▸ **Required work**
The whole listing is to be repeated exactly. Add nothing.

▸ **Data to process**

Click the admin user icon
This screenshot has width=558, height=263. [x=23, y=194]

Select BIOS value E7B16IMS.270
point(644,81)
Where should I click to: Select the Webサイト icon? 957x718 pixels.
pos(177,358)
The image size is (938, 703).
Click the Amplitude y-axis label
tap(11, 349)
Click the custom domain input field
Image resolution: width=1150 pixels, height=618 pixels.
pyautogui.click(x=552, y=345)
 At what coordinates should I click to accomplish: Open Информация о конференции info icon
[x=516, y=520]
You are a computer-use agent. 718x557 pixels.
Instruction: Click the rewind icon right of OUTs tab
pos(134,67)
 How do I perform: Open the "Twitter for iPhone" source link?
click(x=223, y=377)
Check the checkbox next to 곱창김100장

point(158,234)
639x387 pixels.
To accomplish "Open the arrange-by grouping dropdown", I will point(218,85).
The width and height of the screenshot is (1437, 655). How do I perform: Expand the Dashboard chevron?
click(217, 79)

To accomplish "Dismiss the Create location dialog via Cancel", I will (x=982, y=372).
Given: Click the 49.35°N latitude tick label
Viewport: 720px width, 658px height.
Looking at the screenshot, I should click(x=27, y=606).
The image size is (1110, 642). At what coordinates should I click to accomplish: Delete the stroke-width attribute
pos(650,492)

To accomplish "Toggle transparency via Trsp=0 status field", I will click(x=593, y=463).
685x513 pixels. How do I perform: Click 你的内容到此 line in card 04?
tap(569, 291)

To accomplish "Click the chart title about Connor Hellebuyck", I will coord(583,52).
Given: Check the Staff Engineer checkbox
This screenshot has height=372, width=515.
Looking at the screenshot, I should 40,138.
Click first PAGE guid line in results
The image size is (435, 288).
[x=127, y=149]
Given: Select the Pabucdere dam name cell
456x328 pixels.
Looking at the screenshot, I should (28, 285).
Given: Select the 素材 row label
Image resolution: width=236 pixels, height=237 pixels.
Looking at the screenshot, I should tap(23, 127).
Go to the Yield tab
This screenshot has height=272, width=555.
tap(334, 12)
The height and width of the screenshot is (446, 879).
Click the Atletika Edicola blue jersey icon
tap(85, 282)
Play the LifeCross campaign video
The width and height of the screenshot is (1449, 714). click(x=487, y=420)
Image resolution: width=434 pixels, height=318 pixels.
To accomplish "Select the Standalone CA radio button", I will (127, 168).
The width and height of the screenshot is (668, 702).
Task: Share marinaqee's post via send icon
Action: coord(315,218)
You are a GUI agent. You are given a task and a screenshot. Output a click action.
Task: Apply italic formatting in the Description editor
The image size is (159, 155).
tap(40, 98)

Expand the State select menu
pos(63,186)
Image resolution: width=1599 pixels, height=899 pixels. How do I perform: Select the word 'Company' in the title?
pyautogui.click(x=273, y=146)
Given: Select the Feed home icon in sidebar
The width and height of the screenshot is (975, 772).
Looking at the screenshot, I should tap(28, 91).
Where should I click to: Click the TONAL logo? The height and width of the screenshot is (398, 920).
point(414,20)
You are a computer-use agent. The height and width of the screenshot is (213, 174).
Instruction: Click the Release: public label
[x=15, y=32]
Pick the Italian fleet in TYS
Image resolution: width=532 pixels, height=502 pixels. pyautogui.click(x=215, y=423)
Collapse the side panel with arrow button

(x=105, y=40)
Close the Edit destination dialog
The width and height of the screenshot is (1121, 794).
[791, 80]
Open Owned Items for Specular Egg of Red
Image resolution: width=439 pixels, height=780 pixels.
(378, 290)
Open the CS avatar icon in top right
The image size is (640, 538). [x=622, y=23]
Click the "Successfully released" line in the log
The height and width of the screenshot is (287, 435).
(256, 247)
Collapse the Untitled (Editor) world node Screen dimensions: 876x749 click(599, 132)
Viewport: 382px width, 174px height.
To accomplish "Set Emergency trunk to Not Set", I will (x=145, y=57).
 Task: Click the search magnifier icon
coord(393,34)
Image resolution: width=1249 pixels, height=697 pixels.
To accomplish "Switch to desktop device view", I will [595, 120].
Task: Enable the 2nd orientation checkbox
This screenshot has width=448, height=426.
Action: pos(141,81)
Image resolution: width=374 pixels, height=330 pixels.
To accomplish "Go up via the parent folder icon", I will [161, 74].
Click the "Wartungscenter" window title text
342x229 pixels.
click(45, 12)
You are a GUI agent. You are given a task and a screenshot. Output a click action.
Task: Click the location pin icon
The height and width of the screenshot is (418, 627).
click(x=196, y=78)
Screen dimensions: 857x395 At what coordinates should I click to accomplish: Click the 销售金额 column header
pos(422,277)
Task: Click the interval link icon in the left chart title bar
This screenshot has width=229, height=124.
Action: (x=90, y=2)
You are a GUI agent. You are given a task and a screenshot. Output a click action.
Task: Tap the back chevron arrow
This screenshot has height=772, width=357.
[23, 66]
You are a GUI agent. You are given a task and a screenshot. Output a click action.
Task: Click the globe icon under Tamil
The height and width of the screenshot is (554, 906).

▸ **Reply**
Click the admin user icon
This screenshot has width=558, height=263. [x=23, y=194]

Select BIOS value E7B16IMS.270
point(644,81)
Where should I click to: Select the Webサイト icon? 957x718 pixels.
pos(177,358)
The image size is (938, 703).
Click the Amplitude y-axis label
tap(11, 349)
Click the custom domain input field
Image resolution: width=1150 pixels, height=618 pixels.
pyautogui.click(x=552, y=345)
 At what coordinates should I click to accomplish: Open Информация о конференции info icon
[x=516, y=520]
You are a computer-use agent. 718x557 pixels.
Instruction: Click the rewind icon right of OUTs tab
pos(134,67)
 How do I perform: Open the "Twitter for iPhone" source link?
click(x=223, y=377)
Check the checkbox next to 곱창김100장

point(158,234)
639x387 pixels.
To accomplish "Open the arrange-by grouping dropdown", I will point(218,85).
The width and height of the screenshot is (1437, 655). How do I perform: Expand the Dashboard chevron?
click(217, 79)

To accomplish "Dismiss the Create location dialog via Cancel", I will (x=982, y=372).
Given: Click the 49.35°N latitude tick label
Viewport: 720px width, 658px height.
Looking at the screenshot, I should click(x=27, y=606).
The image size is (1110, 642). At what coordinates should I click to accomplish: Delete the stroke-width attribute
pos(650,492)

To accomplish "Toggle transparency via Trsp=0 status field", I will click(x=593, y=463).
685x513 pixels. How do I perform: Click 你的内容到此 line in card 04?
tap(569, 291)

To accomplish "Click the chart title about Connor Hellebuyck", I will coord(583,52).
Given: Check the Staff Engineer checkbox
This screenshot has height=372, width=515.
Looking at the screenshot, I should 40,138.
Click first PAGE guid line in results
The image size is (435, 288).
[x=127, y=149]
Given: Select the Pabucdere dam name cell
456x328 pixels.
Looking at the screenshot, I should (28, 285).
Given: Select the 素材 row label
Image resolution: width=236 pixels, height=237 pixels.
Looking at the screenshot, I should tap(23, 127).
Go to the Yield tab
This screenshot has height=272, width=555.
tap(334, 12)
The height and width of the screenshot is (446, 879).
Click the Atletika Edicola blue jersey icon
tap(85, 282)
Play the LifeCross campaign video
The width and height of the screenshot is (1449, 714). click(x=487, y=420)
Image resolution: width=434 pixels, height=318 pixels.
To accomplish "Select the Standalone CA radio button", I will (127, 168).
The width and height of the screenshot is (668, 702).
Task: Share marinaqee's post via send icon
Action: coord(315,218)
You are a GUI agent. You are given a task and a screenshot. Output a click action.
Task: Apply italic formatting in the Description editor
The image size is (159, 155).
tap(40, 98)

Expand the State select menu
pos(63,186)
Image resolution: width=1599 pixels, height=899 pixels. How do I perform: Select the word 'Company' in the title?
pyautogui.click(x=273, y=146)
Given: Select the Feed home icon in sidebar
The width and height of the screenshot is (975, 772).
Looking at the screenshot, I should tap(28, 91).
Where should I click to: Click the TONAL logo? The height and width of the screenshot is (398, 920).
point(414,20)
You are a computer-use agent. The height and width of the screenshot is (213, 174).
Instruction: Click the Release: public label
[x=15, y=32]
Pick the Italian fleet in TYS
Image resolution: width=532 pixels, height=502 pixels. pyautogui.click(x=215, y=423)
Collapse the side panel with arrow button

(x=105, y=40)
Close the Edit destination dialog
The width and height of the screenshot is (1121, 794).
[791, 80]
Open Owned Items for Specular Egg of Red
Image resolution: width=439 pixels, height=780 pixels.
(378, 290)
Open the CS avatar icon in top right
The image size is (640, 538). [x=622, y=23]
Click the "Successfully released" line in the log
The height and width of the screenshot is (287, 435).
(256, 247)
Collapse the Untitled (Editor) world node Screen dimensions: 876x749 click(599, 132)
Viewport: 382px width, 174px height.
To accomplish "Set Emergency trunk to Not Set", I will (x=145, y=57).
 Task: Click the search magnifier icon
coord(393,34)
Image resolution: width=1249 pixels, height=697 pixels.
To accomplish "Switch to desktop device view", I will [595, 120].
Task: Enable the 2nd orientation checkbox
This screenshot has width=448, height=426.
Action: pos(141,81)
Image resolution: width=374 pixels, height=330 pixels.
To accomplish "Go up via the parent folder icon", I will [161, 74].
Click the "Wartungscenter" window title text
342x229 pixels.
click(45, 12)
You are a GUI agent. You are given a task and a screenshot. Output a click action.
Task: Click the location pin icon
The height and width of the screenshot is (418, 627).
click(x=196, y=78)
Screen dimensions: 857x395 At what coordinates should I click to accomplish: Click the 销售金额 column header
pos(422,277)
Task: Click the interval link icon in the left chart title bar
This screenshot has width=229, height=124.
Action: (x=90, y=2)
You are a GUI agent. You are given a task and a screenshot. Output a click action.
Task: Tap the back chevron arrow
This screenshot has height=772, width=357.
[23, 66]
You are a GUI agent. You are given a task and a screenshot. Output a click action.
Task: Click the globe icon under Tamil
The height and width of the screenshot is (554, 906).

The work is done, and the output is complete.